Nella lettera del 23 Febbraio 1871 diretta a F. Bolte, Marx diceva: "Naturalmente il movimento politico della classe operaia ha per scopo finale la conquista del potere politico e per questo è evidentemente necessaria una organizzazione della classe operaia che abbia un certo grado di sviluppo, che marci alla testa e si formi e rafforzi nelle stesse lotte economiche.
Ma d'altra parte ogni movimento nel quale la classe operaia si opponga in quanto classe alle classi dominanti e cerchi di piegarle con una pressione dall'esterno, è un movimento politico. Per esempio, il tentativo di strappare in una sola fabbrica od in un solo ramo d'industria, con lo sciopero ecc., una riduzione del tempo di lavoro a certi capitalisti è un movimento puramente economico; per contro un movimento per strappare la legge di otto ore ecc. è un movimento politico. Ed è così che da tutti i movimenti economici isolati degli operai sorge dovunque un movimento politico, cioè un movimento della classe per fare trionfare i suoi interessi sotto una forma generale, sotto una forma avente la forza sociale di costrizione generale. Se questi movimenti suppongono una certa organizzazione che marci in testa, essi sono, da parte loro, allo stesso titolo, dei mezzi di sviluppo di questa organizzazione. Dove la classe operaia non ha ancora raggiunto un grado sufficiente per intraprendere contro la violenza collettiva, cioè contro la violenza politica delle classi dominanti, una campagna decisiva, bisogna in ogni caso trascinarvela con un'agitazione permanente contro l'atteggiamento ostile delle classi dominanti. Nel caso contrario, essa resta un giocattolo nelle mani di queste ultime".
┄┄┄┄┄┄
Compiti assegnati:
**A.** Nella prima frase del brano sulla lettera di Marx a Bolte, elenca tutti i verbi coniugati che hanno per soggetto l'organizzazione della classe operaia.
**B.** Prosegui il brano sulla lettera di Marx a Bolte, partendo subito dopo l'ultima frase riportata.

Dati forniti:
┄┄┄┄┄┄
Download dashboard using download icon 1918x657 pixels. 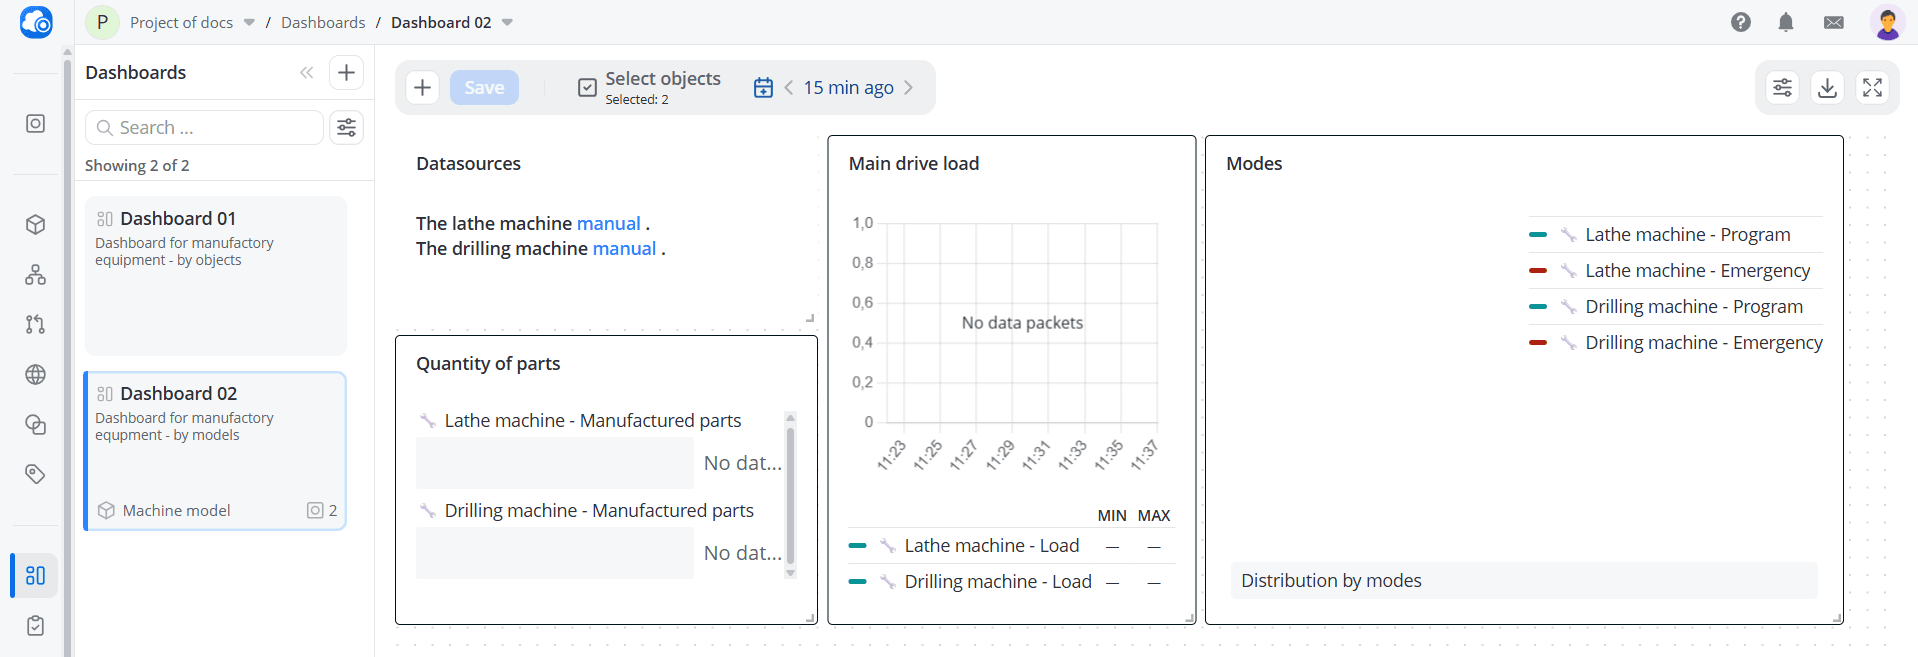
┄┄┄┄┄┄
Risultati in ordine:
**A.** è (necessaria); abbia; marci; si formi; rafforzi

**B.**
Abbiamo voluto riportare questa lunga citazione perché il suo insieme solamente permette di comprendere in quale senso è possibile fare una distinzione fra lotte economiche e lotte politiche. È chiaro che per Marx non può affatto trattarsi di due compartimenti separati, ma di due aspetti differenti di un processo che resta indissolubilmente unitario. Lo sciopero di una fabbrica o di una categoria (il movimento economico), se resta dissociato dalla lotta generale per imporre la legge delle otto ore, condanna la classe operaia a restare "un giocattolo nelle mani delle classi dominanti". D'altra parte questi movimenti economici che presuppongono un'organizzazione "avente la forza politica costrittiva" (il movimento politico) sono "i mezzi di sviluppo di quest'organizzazione".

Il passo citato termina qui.